It really is worthwhile though. Nothing worse than an ill-kept street. Most people do pay. We usually have about 8 or 10 houses that don't pay up. But there are people like this everywhere. And at the end of the day its a voluntary donation. If they don't want to pay its up to them.

I'm guessing it will be near on impossible to get local councils to accept any responsibility for any private estates over the next few years, due to cuts in their funding.


----------



## serotoninsid

2 months have passed and aside from the initial letter from the CoCo planning dept confirming they would investigate and a one lined letter confirming receipt of my mail 1 month ago (looking for an update), I have heard nothing from them.  How long should this normally take?
In the meantime, we have now been told that we will have to pay for street lighting shortly also.....


----------



## ajapale

Ive moved this question from Homes and Gardens to Management  companies 
which is where all aspects of management of shared areas is discussed.


----------



## shesells

We have a similar situation at the moment...our development is a series of clusters around a link road. Each cluster has it's own MC. Our cluster is at the end of a spur off the the link road. Recently our MC has been asked to contribute to the cost of grass cutting on the link road. 

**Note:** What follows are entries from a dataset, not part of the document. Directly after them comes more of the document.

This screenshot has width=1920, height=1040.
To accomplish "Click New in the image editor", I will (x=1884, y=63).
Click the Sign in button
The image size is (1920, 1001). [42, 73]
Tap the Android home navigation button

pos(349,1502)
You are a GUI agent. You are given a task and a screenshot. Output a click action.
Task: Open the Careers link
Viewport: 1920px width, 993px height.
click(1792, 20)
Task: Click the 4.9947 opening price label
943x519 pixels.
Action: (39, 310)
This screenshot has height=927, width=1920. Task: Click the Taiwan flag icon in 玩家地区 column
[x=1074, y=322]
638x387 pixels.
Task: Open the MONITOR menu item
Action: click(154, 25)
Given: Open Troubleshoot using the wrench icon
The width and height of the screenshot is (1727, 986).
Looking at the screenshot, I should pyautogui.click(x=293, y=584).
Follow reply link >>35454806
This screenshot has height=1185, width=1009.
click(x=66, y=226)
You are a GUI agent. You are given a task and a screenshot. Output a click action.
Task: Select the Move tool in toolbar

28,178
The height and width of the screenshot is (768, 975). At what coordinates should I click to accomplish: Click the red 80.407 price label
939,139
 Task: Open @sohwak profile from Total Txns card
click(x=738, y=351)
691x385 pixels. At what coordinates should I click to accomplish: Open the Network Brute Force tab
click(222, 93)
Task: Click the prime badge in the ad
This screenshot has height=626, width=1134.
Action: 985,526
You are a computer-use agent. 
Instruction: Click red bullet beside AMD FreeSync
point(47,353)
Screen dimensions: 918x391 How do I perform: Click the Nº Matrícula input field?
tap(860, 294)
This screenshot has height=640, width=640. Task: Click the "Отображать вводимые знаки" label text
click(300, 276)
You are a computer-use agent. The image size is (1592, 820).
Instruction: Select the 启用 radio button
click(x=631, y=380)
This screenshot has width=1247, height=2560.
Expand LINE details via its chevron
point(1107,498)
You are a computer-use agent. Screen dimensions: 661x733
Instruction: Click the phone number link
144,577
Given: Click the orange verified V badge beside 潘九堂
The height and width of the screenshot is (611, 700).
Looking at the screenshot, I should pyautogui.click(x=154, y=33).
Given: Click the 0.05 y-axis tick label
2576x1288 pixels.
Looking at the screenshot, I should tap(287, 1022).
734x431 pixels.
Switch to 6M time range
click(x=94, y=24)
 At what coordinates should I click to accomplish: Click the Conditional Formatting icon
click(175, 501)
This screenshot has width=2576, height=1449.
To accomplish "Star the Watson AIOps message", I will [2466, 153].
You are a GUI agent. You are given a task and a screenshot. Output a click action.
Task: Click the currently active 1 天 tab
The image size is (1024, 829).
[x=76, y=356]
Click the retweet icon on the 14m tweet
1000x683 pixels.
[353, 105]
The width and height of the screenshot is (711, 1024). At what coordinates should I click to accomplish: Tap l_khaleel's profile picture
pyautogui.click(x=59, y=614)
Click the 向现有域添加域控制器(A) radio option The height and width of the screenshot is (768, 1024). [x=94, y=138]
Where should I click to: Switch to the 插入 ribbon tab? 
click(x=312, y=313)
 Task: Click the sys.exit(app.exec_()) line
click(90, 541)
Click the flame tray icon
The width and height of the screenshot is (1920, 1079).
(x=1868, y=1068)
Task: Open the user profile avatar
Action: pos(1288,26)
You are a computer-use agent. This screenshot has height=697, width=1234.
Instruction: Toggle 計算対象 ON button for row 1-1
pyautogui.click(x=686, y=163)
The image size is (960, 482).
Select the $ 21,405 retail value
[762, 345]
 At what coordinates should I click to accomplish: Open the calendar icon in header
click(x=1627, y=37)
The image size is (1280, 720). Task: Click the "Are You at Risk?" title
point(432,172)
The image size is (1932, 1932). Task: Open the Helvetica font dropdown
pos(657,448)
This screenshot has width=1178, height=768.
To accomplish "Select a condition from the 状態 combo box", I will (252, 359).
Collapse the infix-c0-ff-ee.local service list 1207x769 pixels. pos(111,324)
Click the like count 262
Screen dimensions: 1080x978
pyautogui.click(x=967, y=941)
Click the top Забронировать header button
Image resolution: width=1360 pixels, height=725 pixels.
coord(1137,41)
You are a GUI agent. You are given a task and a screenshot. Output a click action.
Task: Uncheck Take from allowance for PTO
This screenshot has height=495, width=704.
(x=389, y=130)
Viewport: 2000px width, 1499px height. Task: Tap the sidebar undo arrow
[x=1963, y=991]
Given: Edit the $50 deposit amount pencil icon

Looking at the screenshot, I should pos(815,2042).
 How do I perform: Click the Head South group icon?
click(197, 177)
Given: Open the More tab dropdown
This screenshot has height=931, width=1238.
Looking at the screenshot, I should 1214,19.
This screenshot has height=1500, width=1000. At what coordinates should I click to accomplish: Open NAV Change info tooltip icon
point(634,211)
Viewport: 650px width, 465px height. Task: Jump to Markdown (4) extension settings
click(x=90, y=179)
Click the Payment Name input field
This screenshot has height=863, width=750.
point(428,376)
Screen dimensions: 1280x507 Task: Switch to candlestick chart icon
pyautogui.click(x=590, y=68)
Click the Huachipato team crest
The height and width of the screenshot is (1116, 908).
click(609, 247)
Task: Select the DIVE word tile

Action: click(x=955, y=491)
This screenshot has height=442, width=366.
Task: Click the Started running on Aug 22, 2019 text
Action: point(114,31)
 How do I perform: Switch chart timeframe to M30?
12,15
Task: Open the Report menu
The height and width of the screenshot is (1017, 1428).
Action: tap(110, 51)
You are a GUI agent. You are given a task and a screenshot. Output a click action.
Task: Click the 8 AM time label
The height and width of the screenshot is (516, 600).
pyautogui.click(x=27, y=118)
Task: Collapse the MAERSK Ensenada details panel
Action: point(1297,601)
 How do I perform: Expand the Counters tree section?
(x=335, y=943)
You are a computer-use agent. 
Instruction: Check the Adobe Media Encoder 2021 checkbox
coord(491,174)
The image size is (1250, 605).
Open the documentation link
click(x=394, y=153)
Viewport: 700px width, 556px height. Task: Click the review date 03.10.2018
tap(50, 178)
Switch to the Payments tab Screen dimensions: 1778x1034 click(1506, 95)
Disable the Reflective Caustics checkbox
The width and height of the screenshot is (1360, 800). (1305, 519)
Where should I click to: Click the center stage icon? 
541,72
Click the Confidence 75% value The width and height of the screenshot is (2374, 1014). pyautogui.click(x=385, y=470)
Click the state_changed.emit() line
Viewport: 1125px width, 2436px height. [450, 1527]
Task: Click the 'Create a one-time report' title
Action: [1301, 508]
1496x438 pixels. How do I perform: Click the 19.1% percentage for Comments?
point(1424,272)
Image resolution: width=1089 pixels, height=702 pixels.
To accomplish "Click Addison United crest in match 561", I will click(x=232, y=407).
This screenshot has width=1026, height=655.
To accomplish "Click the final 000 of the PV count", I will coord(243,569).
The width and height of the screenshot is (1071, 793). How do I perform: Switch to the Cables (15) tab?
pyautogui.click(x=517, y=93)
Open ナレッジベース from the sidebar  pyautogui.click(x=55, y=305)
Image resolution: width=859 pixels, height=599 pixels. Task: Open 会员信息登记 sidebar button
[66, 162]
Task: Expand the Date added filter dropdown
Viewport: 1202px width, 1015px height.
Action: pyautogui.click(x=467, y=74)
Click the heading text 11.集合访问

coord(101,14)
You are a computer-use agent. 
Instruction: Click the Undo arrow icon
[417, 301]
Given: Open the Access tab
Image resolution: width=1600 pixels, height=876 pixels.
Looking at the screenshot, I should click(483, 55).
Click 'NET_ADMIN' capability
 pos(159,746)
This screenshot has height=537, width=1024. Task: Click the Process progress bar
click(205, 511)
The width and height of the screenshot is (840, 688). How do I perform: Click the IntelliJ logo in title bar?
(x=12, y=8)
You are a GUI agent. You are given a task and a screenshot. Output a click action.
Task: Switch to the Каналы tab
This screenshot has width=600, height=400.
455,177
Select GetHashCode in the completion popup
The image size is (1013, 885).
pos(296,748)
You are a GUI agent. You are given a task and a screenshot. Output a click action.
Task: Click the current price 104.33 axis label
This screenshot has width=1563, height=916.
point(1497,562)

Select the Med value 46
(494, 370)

I have huge issues with this, the road is 250m from the entrance to our cluster, and is currently owned by the developer who says he's not paying any more. The council are due to take the road in charge but won't pay for grass cutting. I don't understand how the developer can opt out of maintenance for as long as he retains ownership. If he does then there's at least a tiny chance the council will continue to maintain it. If all the clusters pay now, there's zero chance of the council maintaining it? 

On street lighting OP - do you not already pay for that? We have done from day 1?


----------



## serotoninsid

shesells said:


> On street lighting OP - do you not already pay for that? We have done from day 1?


No - have been here for 4 years and I actually thought it was the council that was doing the grass cutting and paying for the lighting!
To make matters worse, we have not had any sort of management company (in fact, we still don't - we just have a 'residents committee' setup in reaction to the withdrawal of these services) setup from day 1 - which means that we don't have any mechanism to make householders contribute.  Only one third of the houses are owner occupied - the rest are rental.


----------



## Vanilla

As far as I'm aware each council has its own protocol ( should be available on their website) about taking estates in charge.


There is a difference between 'historic' estates and others. Historic estates are ones where the council cannot take enforcement action against the developer due to the passage of time - usually 12 years from the date of the grant of planning. In these estates if a majority of residents/owner-occupiers make a request to the council they have to initiate proceedings under the Roads act to take the estate in charge.

Check your own councils protocol and you should see time limits that they are supposed to adhere to. No harm in trying anyway.


----------



## serotoninsid

Just to update..
I have heard back from the Council.  They have sent on a letter to the developer to say that he is in breach of planning relating to the development.  I just wonder is that it - or is there any other loophole? ie. can the developer ignore this without the council pursuing him and enforcing planning law?  Can he claim lack of funds ie. what would happen if the development co. was put into liquidation?
Thanks in advance to anyone who has any futher insight into this type of scenario..


----------



## PetrolHead

Hi all

In same situation in Co. Cork (I started another thread by mistake ( http://www.askaboutmoney.com/showthread.php?t=138847 ) as I missed this one when searching). 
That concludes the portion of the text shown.